The leader of Más País, precisely, attended an event this Friday with Yolanda Díaz, organized by the Ministry of Labor, in which both exchanged thanks and some compliments. “It’s a pleasure to work with this ministry,” said Errejón. Díaz later stated: “Thanks to Íñigo and thanks to Más País. Politics is this. Politics is about talking about people’s lives, it’s not about noise, it’s not about strength or pressure”.

The photograph of the two together and the words of the leader acquire a symbolic relevance due to the moment in which they take place, at the gates of the launch of Sumar and in the same week in which Podemos has set conditions for the vice president to attend the act in Madrid in which she is expected to announce if she is running as a candidate for the general elections. If Díaz, as he has said, wants the leaders of the front line of Podemos to sit in the front row of the event, he has to reach an agreement in these days that gives Podemos guarantees.

“We understand and respect that parties like Izquierda Unida, the PCE and the Chunta Aragonesista can set their requirements. We are going to work to guarantee unity between Podemos and Sumar,” Podemos spokesman Javier Sánchez Serna said at a press conference on Monday. “We have proposed to Yolanda Díaz to close a coalition agreement now and we hope that it can be done in order to support her in presenting her candidacy,” he added.

The problem with this agreement is that it seems very difficult to achieve it at two different speeds: on the one hand, Sumar and Podemos, before the elections, and then the rest of the forces. Most likely, due to the positions expressed by the organizations that make up the Turia Agreement, with which Díaz wants to count on for his project, the negotiations for the political agreement will take place after the May elections.

It will be then when the parties begin to address the nuclear issue of a coalition of parties: the form, the name, the economic distribution, the lists. Compromís, for example, conveys that the agreement with which they have worked at the national level with Más País during this legislature seems to them the most appropriate mechanism, since it grants independence to each one and they reject that the project could be soup of acronyms.

Division in the Canary Islands

The photo of unity projected last week by the Turia act contrasts with the division that will be in the Canary Islands in the next regional elections, with at least two separate left-wing candidacies: on the one hand, Verdes Equo Canarias, Proyecto Drago, Ahora Canarias and Los Verdes Federación Verdes, who have signed a collaboration agreement to go together, and on the other, Podemos, Izquierda Unida and Sí se puede.

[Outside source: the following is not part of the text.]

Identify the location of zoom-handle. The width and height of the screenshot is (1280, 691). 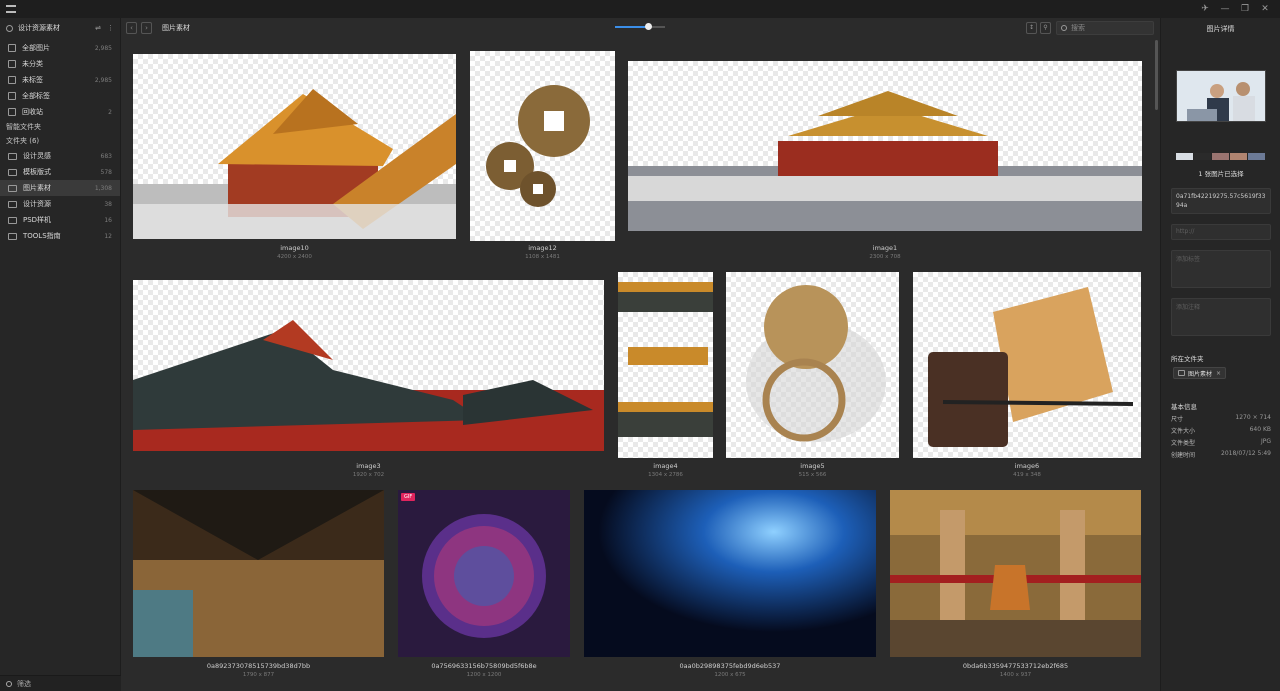
(648, 26).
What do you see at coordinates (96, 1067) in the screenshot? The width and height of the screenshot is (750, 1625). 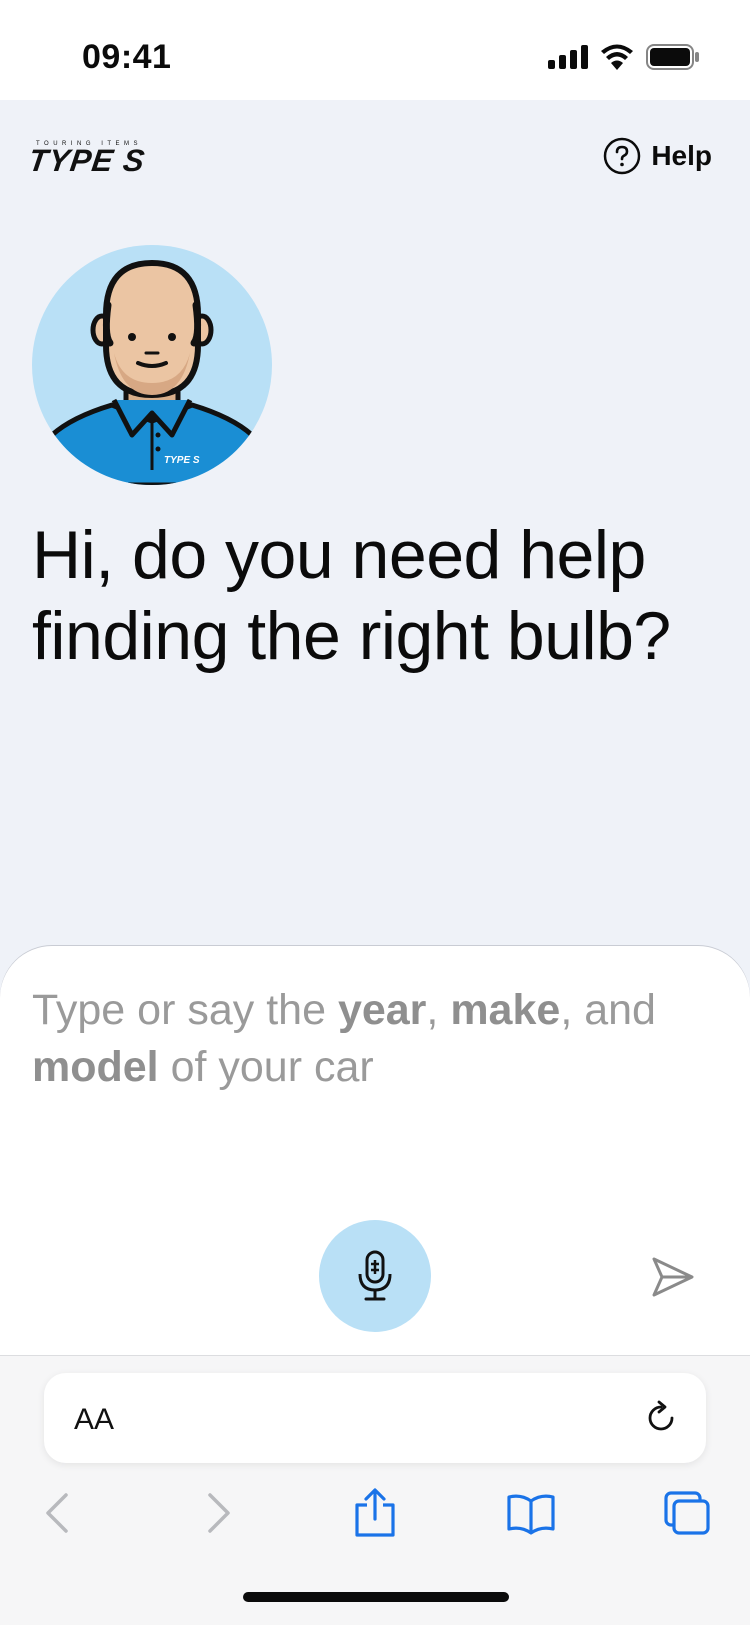 I see `prompt-keyword: model` at bounding box center [96, 1067].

But the political division permeates even within the parties. The general coordinator of Más Canarias, Javier Navarro, who has not yet signed a firm alliance with either of the two groups, denounced in an interview in this newspaper the pressure on the part of the state leadership so that there would not be a great confluence of parties in the territory. “There are actors who in the Canary Islands obviously opt for the fracture, the rupture and to favor personal projects in the face of all this restructuring and thinking more really about the future and in Congress than in the Canary Islands. There are people who have preferred to leave the Canary Islands at the feet of the horses, thinking only of Congress”, he said.